STATED EXERCISE: Starting at the line that has "This screenshot has height=584, width=770." and stopping after the final line of the entries below, write those lines out again with "support level" changed to "resistance level" and nothing else altered. Omit the pictures.

☆ ☆ ☆

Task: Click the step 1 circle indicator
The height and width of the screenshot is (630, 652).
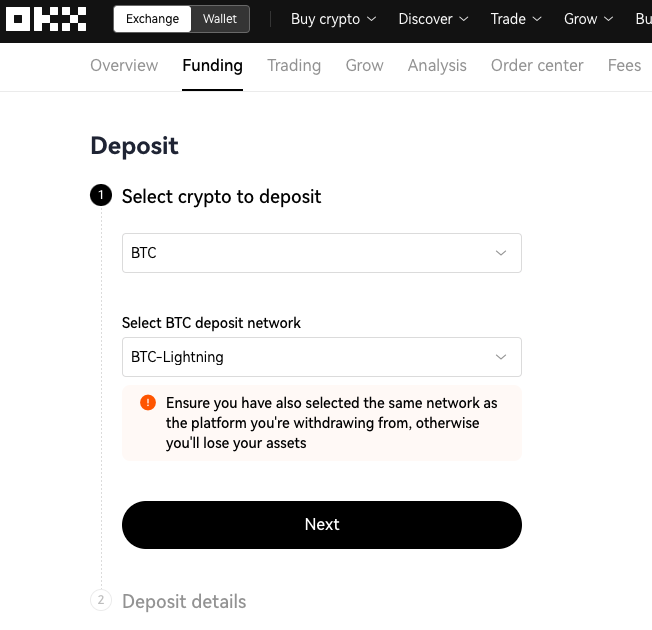Action: (x=101, y=195)
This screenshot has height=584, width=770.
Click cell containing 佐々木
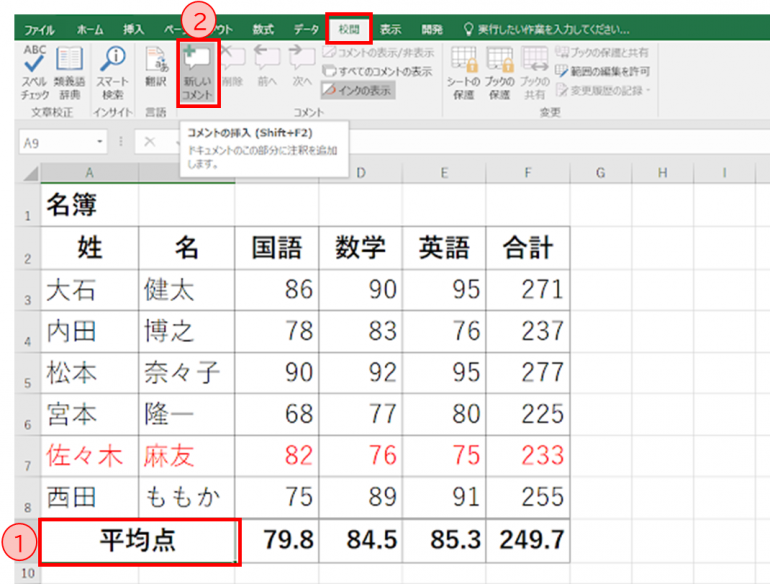pos(89,456)
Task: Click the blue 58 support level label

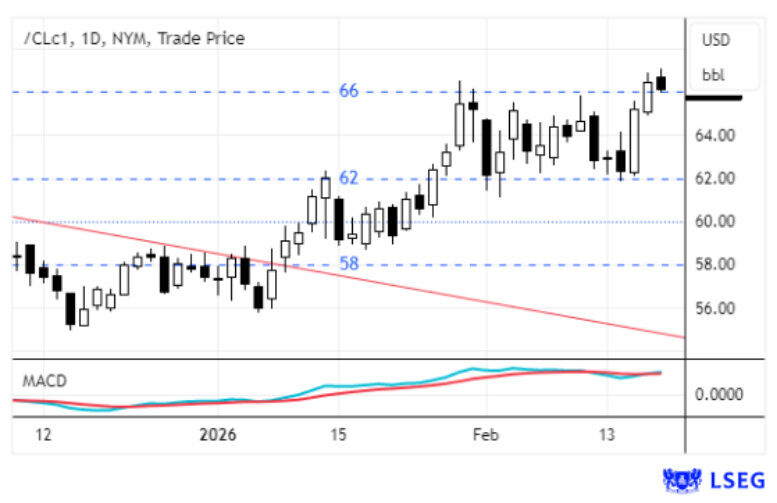Action: pos(348,264)
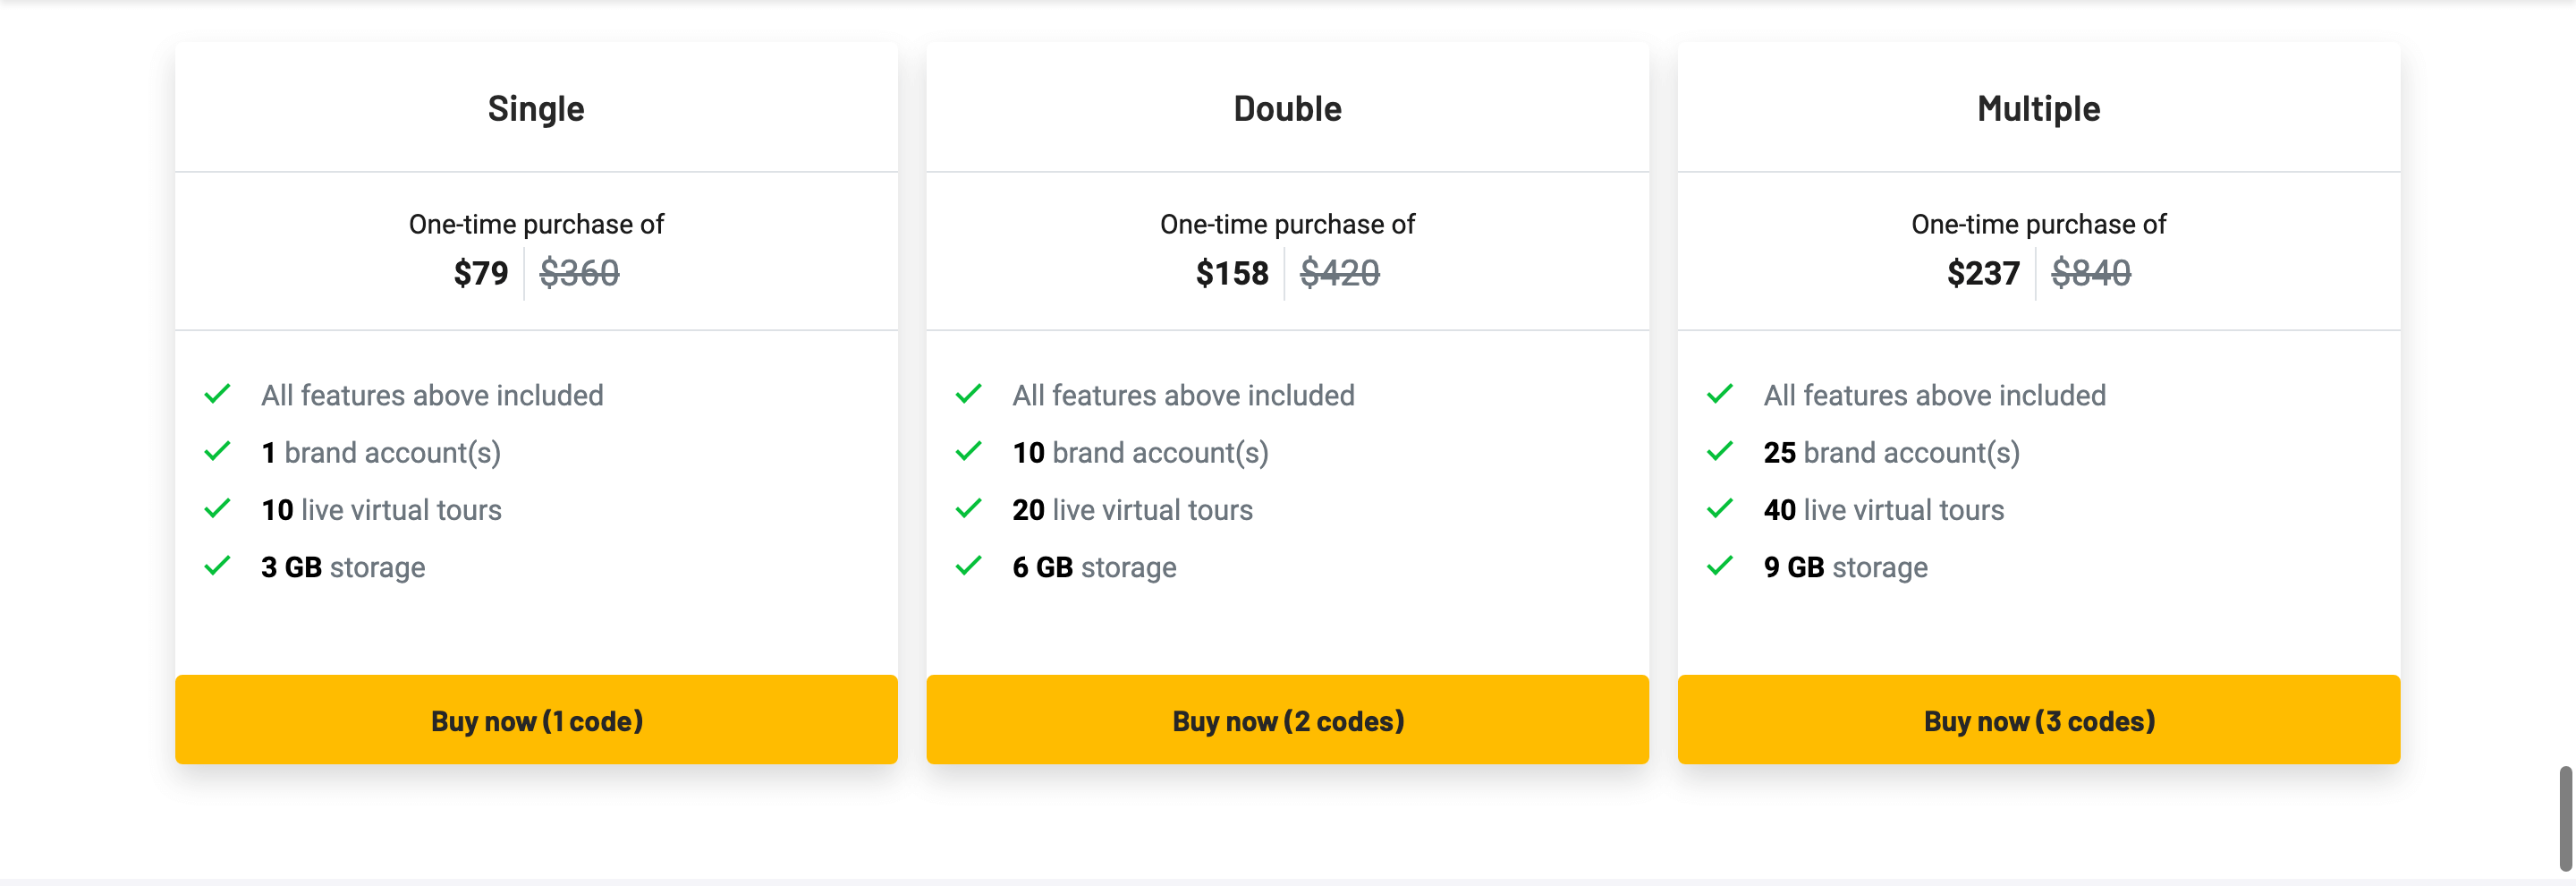Click the Buy now (2 codes) button
2576x886 pixels.
(1287, 720)
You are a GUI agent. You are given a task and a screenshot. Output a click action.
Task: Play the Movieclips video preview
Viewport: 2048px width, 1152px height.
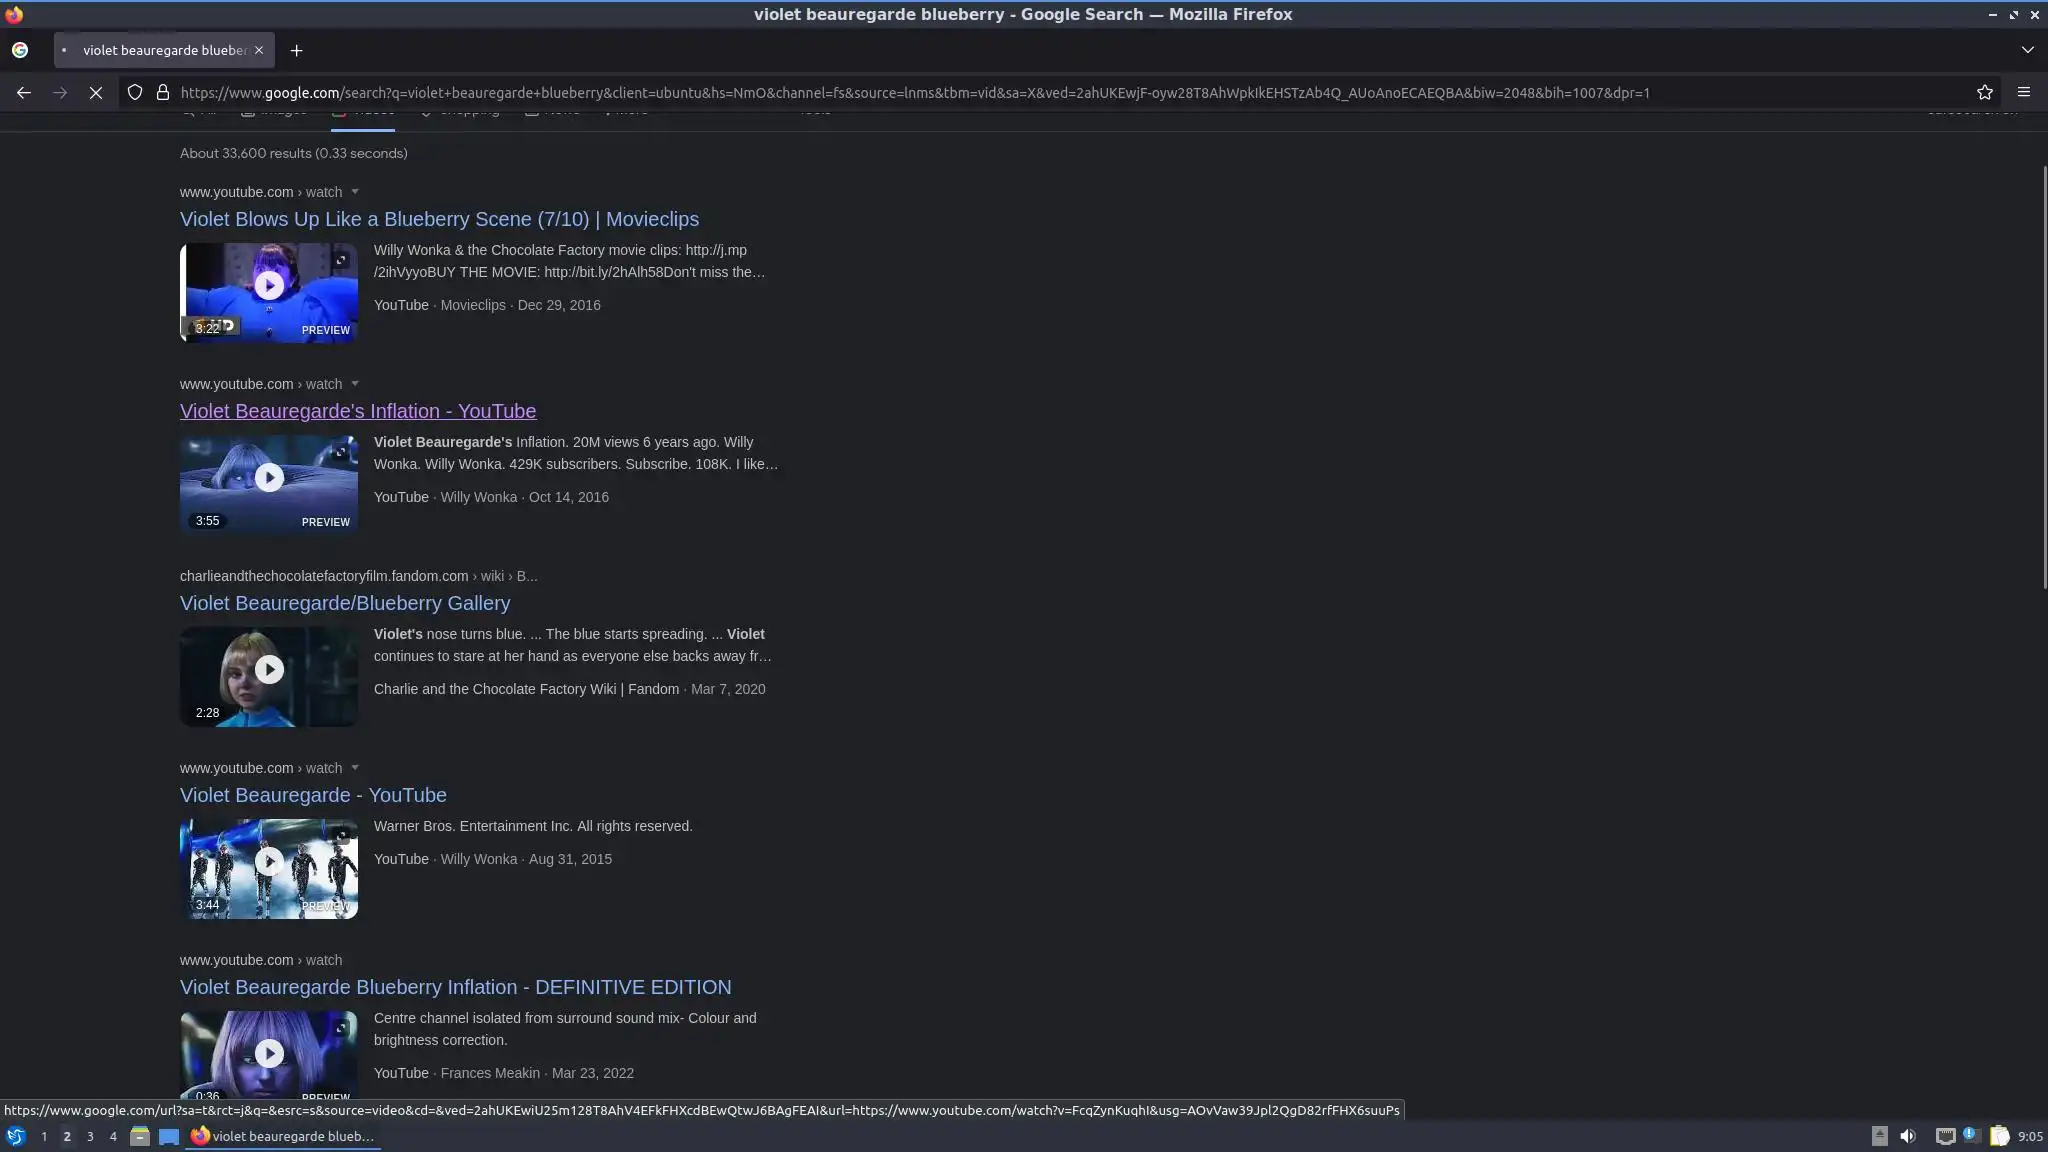(x=268, y=287)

☆ ☆ ☆

SOLUTION FOR THIS PROBLEM:
This screenshot has height=584, width=770.
Click cell containing 佐々木
pos(89,456)
Task: Click the blue 58 resistance level label

Action: pos(348,264)
Click the Buy now (2 codes) button
2576x886 pixels.
(1287, 720)
You are a GUI agent. You are given a task and a screenshot. Output a click action.
Task: Play the Movieclips video preview
Viewport: 2048px width, 1152px height.
(x=268, y=287)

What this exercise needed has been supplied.